Some things I did to make the change:
Eat 3 meals and two small protein snacks everyday
Cut out sugar 6 days of the week
Work out 5-6 days a week
Lunged my butt off, no literally I would do 100 lunges in one day and my butt really has shrunk
Set up incentives for myself - shoes, new lulu lemon, once I lose 20lbs I am going to buy some new jeans
It takes effort but let me tell you it is so worth it! I can't wait to be a personal trainer and help people make this kind of difference in their own lives.

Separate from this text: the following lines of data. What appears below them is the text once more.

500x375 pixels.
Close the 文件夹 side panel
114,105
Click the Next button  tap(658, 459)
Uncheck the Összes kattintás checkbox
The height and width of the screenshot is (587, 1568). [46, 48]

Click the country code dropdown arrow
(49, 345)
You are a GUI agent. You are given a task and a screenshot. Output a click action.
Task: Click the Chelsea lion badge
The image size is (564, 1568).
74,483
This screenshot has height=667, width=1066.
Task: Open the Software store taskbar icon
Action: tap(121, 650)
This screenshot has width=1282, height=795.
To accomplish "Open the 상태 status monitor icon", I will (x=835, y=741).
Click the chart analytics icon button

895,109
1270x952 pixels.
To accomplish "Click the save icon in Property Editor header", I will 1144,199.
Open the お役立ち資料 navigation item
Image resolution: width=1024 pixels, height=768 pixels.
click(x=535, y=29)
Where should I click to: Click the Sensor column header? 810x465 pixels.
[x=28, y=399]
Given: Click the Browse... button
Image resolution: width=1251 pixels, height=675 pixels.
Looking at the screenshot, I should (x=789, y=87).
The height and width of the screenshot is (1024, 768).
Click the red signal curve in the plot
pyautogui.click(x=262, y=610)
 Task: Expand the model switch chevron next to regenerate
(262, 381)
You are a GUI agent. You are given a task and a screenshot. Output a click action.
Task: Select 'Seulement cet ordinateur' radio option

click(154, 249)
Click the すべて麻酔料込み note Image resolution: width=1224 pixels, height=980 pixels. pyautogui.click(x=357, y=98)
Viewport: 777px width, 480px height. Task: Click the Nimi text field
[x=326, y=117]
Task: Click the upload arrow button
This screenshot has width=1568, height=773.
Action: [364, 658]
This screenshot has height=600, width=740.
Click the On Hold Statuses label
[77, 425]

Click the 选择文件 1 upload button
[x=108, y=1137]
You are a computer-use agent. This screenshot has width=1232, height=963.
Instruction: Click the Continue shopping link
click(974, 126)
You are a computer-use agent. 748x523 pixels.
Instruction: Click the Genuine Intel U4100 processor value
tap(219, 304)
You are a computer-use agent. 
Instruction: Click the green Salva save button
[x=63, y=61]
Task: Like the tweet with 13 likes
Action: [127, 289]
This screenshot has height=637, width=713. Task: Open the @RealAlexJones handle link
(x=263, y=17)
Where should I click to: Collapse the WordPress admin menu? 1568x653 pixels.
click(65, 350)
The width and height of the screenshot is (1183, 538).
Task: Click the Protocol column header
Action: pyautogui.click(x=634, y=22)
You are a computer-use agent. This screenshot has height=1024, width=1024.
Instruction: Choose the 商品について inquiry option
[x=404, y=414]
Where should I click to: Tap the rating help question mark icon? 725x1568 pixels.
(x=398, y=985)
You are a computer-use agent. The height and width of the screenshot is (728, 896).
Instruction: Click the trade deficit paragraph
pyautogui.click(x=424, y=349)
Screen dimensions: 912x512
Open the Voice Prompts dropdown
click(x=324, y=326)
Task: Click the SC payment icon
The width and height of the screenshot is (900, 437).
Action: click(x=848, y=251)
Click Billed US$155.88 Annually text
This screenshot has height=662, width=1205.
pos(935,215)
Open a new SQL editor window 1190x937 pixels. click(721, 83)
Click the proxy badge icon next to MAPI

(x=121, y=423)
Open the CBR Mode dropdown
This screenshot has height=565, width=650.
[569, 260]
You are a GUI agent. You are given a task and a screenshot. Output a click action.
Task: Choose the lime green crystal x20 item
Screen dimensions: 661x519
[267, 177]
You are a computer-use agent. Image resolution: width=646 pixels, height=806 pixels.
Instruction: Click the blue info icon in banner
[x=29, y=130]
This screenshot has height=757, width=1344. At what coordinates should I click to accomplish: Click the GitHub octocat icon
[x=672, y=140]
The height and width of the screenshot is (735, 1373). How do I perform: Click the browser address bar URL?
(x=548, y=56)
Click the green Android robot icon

Big Salad right? This is one of my favourites! 
I eat this for dinner 4x a week (everyday I run and sunday)
I pile up a ton of romaine hearts chopped up, 3 oz chicken, dash of turkey bacon bits, and low cal dressing. The dressing I make is thinner so it can spread over the whole salad, because I hate dry salads!

Ceaser Dressing:
1 tbsp low fat ceased dressing
1 tbsp parmesan cheese
1 tbsp lemon juice

Tuesday, August 21, 2012

Whey

Whey Protien - this is what I have as a snack two times a day. This is also what I have most of my clients do while trying to lose weight, or gain more muscle mass. Protein shakes are your friend!




Whey protein shake and apple - my mid morning snack that I day dream about while my lungs burn while sucking in the hot humid air in Virginia on morning runs

Friday, August 17, 2012


Health is such a broad topic and there is so much "junk" or people that put out their own plans that are at super hard levels and unsafe for beginners to be taking anything from. So...

I am going to start a new little section on my blog. I know almost everyone out there strives to be more healthy and I would love to help teach you about the NASM model and help you incorporate some things into your own life. I am going to do this considering I am speaking to beginners since this is the target group that will essentially learn the most. I will promise to only preach what I am learning from my textbooks and classes and not be adding to any false ideas or my personal opinion.

There are three phases of training:
1. Stabilization
2. Strength and Endurance
3. Hypertrophy
(Most women will want to skip this phase 3+4 since it is bulking bulkier muscle)
4. Maximal Strength
5. Power

I want to talk a little about phase one of stability. This is a very important phase because it prepares your body, muscle and joints for the other phases. A lot of people skip this phase and this often ends in injury or over working the muscle. This phase helps you strengthen those stabilizing muscles, and increase difficulty by challenging your balance. You also want to do a low load and high repetition.

Things in the gym to help you do this: Stability disk (those half ball looking things), balls, foam rollers, bands, and my favourite TRX.

Example of a superset using this idea would be:

2x 10 reps of push-ups
then
2x 10 reps stability ball push-ups

This will work what is called your prime movers and then immediately after challenge the stability of the same area. This will help you body develop the balance and control needed to lift heavier weights and endurance later on in your journey in the gym!

If you have questions feel free to leave a comment with an email for me to reply


This information was taken from the
NASM Essentials of Personal Fitness Training Fourth Edition
Editors: Micheal A. Clark, Scott C. Lucett and Brian G. Sutton

Tuesday, August 14, 2012

Two Rules to feel Better in just Days



Two rules that will have you feeling better in days!
No Sugar, and Clean Eating
This means no processed foods, make everything from scratch and don't add cream, fatty cheese, or condensed soups. It's that simple. Use cottage cheese, and milk as subsitutes.

Yup I said it...
No Sugar
You can however pick a day to treat yourself. Every Saturday we eat out and I make a heart stopping yummy desert. But only one day a week - feeds that craving and helps keep you on track.

Paired with working out and cutting the junky food from my life I have toned up a lot, and lost weight. But better yet I just feel so much better!